** Text for analysis **

Sigfox gets help from San Francisco to launch IoT network

Sigfox, the French startup that wants to build a global, low-cost Internet of Things (IoT) network, is getting a little help from the City of San Francisco, which is making city property available for Sigfox to mount antennas.

The city property being made available today is mostly libraries. San Francisco is the first U.S. city to receive Sigfox's connectivity; the other cities Sigfox plans to launch in by early 2016 are New York, Boston, Los Angeles, Chicago, Austin, Houston, Atlanta, Dallas and San Jose.

"The Internet of Things can bring new opportunities to San Francisco -- the Innovation Capital of the World," said San Francisco Mayor Ed Lee in a press release. "Creating a network of this kind, the city will be able to attract new startup companies, strengthen existing businesses and provide more jobs, economic growth and continuing prosperity for our residents. I'm excited that the Internet of Things network will help the city deliver more efficient services for residents and opportunities for innovation for entrepreneurs."

Sigfox's low-power wide area network (LPWAN) doesn't need a lot of infrastructure to begin with; initially, it will use about 20 briefcase-sized base stations on top of buildings in the San Francisco area. Sigfox's technology covers a wide area so it doesn't require a massive number of base stations.

"The idea is we're very complementary to existing cellular," Allen Proithis, president of Sigfox North America, told FierceWirelessTech. Existing networks are great for sending massive amounts of data, but that's not what Sigfox is about -- it's more about low-bandwidth applications and making the batteries last a long time. It's designed for transmitting small amounts of data, like moisture sensors in fields that don't send a lot of data but "what they do send, you want."

A lot of people can't justify the cost of an LTE module, he said, and he thinks cellular operators are probably trying to understand what their wide area low power play is going to be. AT&T (NYSE: T) has been actively building its IoT business, and Verizon (NYSE: VZ)  just this week revealed how it's going to be launching a new IoT core in early 2016 that works with IoT profiles at a much lower cost. Verizon's new IoT core will be "super-efficient," allowing for new use cases, according to the operator, which boasts the ability to connect in 92 countries and growing.

Proithis acknowledged that there are a lot of IoT technologies vying for attention, one of which is LoRA, but one of the problems with that, according to Proithis, is it wasn't network driven and doesn't easily roam. The Sigfox model is global; it's now in 10 European countries and registers more than 5 million objects on its network.

Sigfox's technology is FCC certified; it uses the ISM band in the U.S., operating in the 902 MHz space.

[Data items]
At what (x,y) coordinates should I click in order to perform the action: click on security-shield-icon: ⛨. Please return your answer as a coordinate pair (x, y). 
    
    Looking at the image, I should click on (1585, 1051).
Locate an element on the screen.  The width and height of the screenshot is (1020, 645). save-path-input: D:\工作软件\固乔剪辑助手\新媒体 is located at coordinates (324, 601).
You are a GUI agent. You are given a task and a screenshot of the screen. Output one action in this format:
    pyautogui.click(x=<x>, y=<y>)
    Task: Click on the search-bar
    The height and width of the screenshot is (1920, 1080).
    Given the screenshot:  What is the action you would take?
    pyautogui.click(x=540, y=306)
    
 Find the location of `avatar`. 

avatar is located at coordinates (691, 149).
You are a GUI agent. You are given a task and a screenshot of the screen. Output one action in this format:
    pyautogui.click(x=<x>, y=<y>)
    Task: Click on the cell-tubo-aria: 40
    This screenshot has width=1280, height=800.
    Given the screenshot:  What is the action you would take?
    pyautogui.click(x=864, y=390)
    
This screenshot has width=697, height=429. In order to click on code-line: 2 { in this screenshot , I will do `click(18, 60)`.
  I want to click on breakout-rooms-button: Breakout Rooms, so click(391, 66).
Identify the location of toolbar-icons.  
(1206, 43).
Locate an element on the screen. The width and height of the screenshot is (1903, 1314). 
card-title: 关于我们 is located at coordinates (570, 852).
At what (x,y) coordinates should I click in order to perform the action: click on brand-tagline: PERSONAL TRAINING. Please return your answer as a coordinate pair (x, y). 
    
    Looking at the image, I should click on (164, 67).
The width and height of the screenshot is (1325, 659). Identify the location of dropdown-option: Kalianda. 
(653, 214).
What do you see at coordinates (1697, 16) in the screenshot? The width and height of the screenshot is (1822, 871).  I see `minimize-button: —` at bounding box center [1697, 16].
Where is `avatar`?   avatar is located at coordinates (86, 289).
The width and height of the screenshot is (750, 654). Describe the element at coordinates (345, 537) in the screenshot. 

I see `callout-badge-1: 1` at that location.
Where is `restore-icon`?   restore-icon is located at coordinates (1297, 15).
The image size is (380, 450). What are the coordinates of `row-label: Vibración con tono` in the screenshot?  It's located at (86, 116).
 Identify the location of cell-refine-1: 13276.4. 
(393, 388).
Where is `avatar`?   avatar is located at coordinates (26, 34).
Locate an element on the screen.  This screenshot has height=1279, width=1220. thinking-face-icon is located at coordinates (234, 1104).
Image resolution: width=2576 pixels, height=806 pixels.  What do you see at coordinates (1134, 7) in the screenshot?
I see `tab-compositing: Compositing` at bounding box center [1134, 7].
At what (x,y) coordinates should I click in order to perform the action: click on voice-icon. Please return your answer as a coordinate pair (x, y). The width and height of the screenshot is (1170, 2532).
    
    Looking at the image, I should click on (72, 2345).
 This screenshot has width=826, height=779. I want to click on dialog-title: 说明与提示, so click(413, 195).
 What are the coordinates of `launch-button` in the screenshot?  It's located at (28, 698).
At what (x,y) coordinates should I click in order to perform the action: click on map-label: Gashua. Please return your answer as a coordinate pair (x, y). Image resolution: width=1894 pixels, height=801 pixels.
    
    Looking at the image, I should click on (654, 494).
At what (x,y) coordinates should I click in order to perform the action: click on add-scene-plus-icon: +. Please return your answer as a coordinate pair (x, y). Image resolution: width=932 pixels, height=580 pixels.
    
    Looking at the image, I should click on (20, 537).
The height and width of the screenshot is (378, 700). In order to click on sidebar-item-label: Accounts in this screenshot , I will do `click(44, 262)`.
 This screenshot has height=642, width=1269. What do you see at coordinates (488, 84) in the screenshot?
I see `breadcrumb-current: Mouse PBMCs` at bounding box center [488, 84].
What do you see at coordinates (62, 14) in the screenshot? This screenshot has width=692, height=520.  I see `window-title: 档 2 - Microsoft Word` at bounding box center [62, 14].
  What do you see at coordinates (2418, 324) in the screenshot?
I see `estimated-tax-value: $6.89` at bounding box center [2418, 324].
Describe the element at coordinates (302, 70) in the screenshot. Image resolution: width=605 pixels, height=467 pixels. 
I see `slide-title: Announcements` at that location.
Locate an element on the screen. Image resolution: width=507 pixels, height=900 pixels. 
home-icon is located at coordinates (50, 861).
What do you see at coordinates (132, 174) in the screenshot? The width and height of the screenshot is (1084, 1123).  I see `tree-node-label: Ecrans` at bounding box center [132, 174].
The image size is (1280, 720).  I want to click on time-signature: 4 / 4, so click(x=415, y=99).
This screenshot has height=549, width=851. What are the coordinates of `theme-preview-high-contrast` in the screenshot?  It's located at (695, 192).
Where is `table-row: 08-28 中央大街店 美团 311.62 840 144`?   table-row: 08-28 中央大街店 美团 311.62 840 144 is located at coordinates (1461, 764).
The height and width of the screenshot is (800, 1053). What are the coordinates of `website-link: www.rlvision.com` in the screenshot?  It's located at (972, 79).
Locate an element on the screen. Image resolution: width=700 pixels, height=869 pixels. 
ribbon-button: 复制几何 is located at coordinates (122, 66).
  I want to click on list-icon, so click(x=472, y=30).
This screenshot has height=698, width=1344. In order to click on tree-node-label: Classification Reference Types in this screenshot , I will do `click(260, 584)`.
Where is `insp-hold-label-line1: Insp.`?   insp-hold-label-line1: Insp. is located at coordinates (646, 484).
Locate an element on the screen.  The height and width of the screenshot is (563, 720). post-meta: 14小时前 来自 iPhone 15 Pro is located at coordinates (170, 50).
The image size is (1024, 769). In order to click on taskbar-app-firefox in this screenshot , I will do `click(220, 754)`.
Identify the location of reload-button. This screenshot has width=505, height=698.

** What this exercise asks **
(1) Reproduce the stretch of the Sigfox article from "Sigfox, the French" through "to mount antennas.".
(2) Decide whether each statement agrees with the Sigfox article. Answer yes or no, and quote the words from the article that settle it.
(a) San Francisco is the first U.S. city to get Sigfox's connectivity.
(b) At first, Sigfox will use about 200 base stations in the San Francisco area.
(c) Sigfox is now present in 10 European countries.
(3) According to the Sigfox article, why doesn't Sigfox's network need a massive number of base stations?
None of the work that comes next uses the items.

** Answers for this exercise **
(1)
Sigfox, the French startup that wants to build a global, low-cost Internet of Things (IoT) network, is getting a little help from the City of San Francisco, which is making city property available for Sigfox to mount antennas.

(2)
(a) Yes: "San Francisco is the first U.S. city to receive Sigfox's connectivity"
(b) No: "initially, it will use about 20 briefcase-sized base stations on top of buildings in the San Francisco area"
(c) Yes: "it's now in 10 European countries"

(3) Sigfox's technology covers a wide area, so a small number of base stations is enough.